Paulette : Peux-tu raconter brièvement la genèse d’EOS présenter et ses activités ?
Matthieu Gazier : La création du label remonte à 2002. J’ai commencé par de l’auto-production avec The deBug Tentative. Je n’avais pas vraiment d’expérience dans ce domaine même si j’avais travaillé auparavant dans la promotion musicale. C’est en apprenant de manière empirique que j’ai progressivement structuré ce qui était au départ une association. Aujourd’hui Ekler’o’Shock est à la fois un label et un éditeur. On compte parmi nos artistes Danger, datA, Hours Of Worship, Sacha Di Manolo, Alexandre Chatelard et depuis peu Paris.
 
Quelles sont les ficelles pour parvenir à développer un label indépendant ?
C’est une question de persévérance, d’investissement et bien sûr de passion. Développer un label est un travail qui se fait dans la durée, d’autant que ce n’est pas le job le plus viable économiquement. La limite budgétaire nous oblige à multiplier les activités pour augmenter les sources de revenus. Le streaming ayant définitivement supplanté l’achat de musique, bon nombre de labels indépendants n’ont pas d’autre choix que de développer la synchro de pub, le merchandising ou les collaborations avec les marques. Spotify, par exemple, est génial pour un utilisateur, mais pour un label c’est la ruine. Il y a cinq ans, il fallait vendre 3000 titres sur i-tunes pour être à l’équilibre sur un maxi. Si tu veux arriver au même résultat aujourd’hui, tu dois faire l’équivalent de 500 000 écoutes.
 
Je me trompe peut-être, mais EOS donne l’impression de ne pas avoir d’identité visuelle aussi forte et fédératrice que d’autres labels indépendants.

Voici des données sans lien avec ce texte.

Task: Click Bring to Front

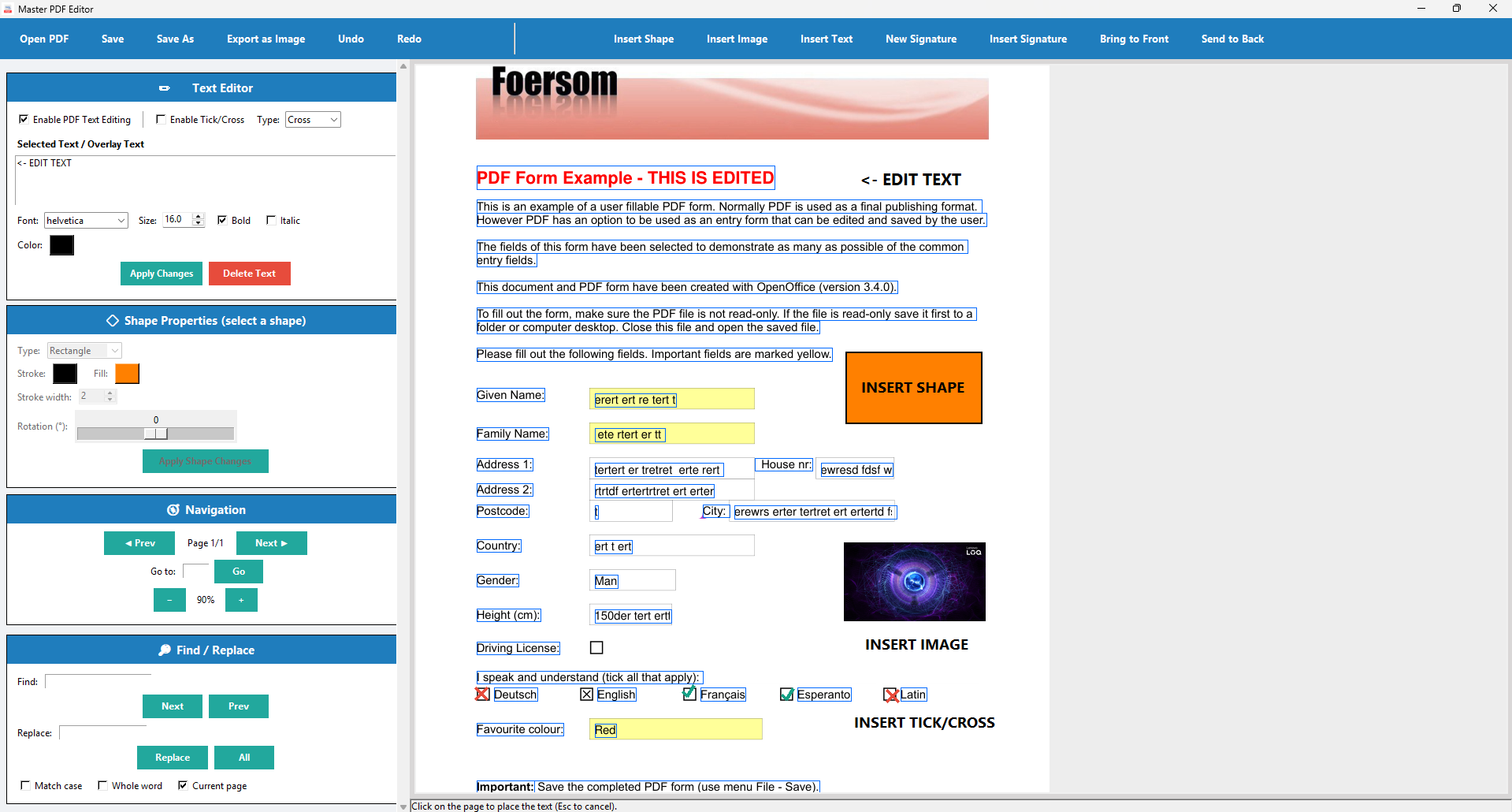Action: click(1133, 39)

C’est parce que, contrairement à Ed Banger avec So’Me, on ne travaille pas avec un D.A. attitré. Tant pis si c’est une faiblesse. On préfère avancer au gré de nos envies et surtout on estime que l’artiste doit parler avant le label dans l’identification. Cela ne veut pas dire qu’on n’accorde pas d’importance à l’image. Je ne vais simplement pas faire appel au même graphiste pour Maxence Cyrin que pour Paris. Depuis le début, on a travaillé avec Laurent Fetis, Neopen qui a réalisé le clip Rapture de datA, ou encore Fake qui a fait le logo et qui est aujourd’hui le D.A. du magazine Clark. Danger s’occupe lui-même de l’artwork de ses pochettes et j’ai demandé à Joachim Roncin de faire le visuel d’Alexandre Chatelard.


 

Les artistes que tu signes suscitent généralement des réactions positives. Comment les prospectes-tu ?

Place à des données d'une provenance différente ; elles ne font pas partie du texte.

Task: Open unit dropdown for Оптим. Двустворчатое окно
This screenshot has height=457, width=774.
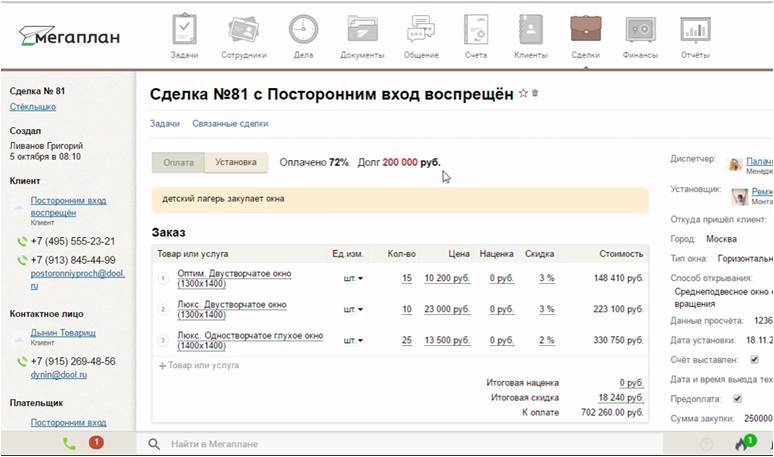Action: [353, 279]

J’ai repéré datA et Danger sur Myspace, mais il n’y a pas de règles. Dans un premier temps, on marche au coup de cœur, ensuite les choix s’imposent. Le critère le plus important est l’investissement total de l’artiste. Une signature est un effort commun qui nous engage sur deux ou trois ans minimum et coûte entre 10 et 40 000 euros. Le facteur humain est aussi déterminant pour être certain d’être sur la même longueur d’onde en termes de stratégie.
 
Qu’est-ce qui, selon toi, a changé dans le monde musical en neuf ans ?
Quand j’ai commencé, c’était le début du mp3 et Myspace n’existait pas. La Préhistoire, quoi. J’allais sur des sites comme Elektrolink pour découvrir les artistes et toutes les semaines je me fournissais en disques à la Fnac. L’arrivée des réseaux sociaux, puis du digital a remis en question l’économie de la musique. En 2000, l’amateurisme n’était pas aussi accessible qu’aujourd’hui. En permettant l’émergence de nouveaux talents, Myspace a aussi ouvert une brèche dans la surabondance de projets.
 
Quel regard portes-tu sur la pop française actuelle ?
Je la trouve excitante. Maintenant que ce n’est plus la débauche de moyens, les artistes et les labels rivalisent d’idées. Tigersushi, Born Bad, Versatile, Disque Primeur et les autres créent une émulation positive. Je suis un fan de Poni Hoax et d’Adam Kesher, tout comme je respecte le travail de Joachim en tant que producteur et remixeur. Récemment, j’ai eu un gros coup de cœur pour Botox et Discodeïne.
 
J’imagine que tu es passé à côté de certains artistes…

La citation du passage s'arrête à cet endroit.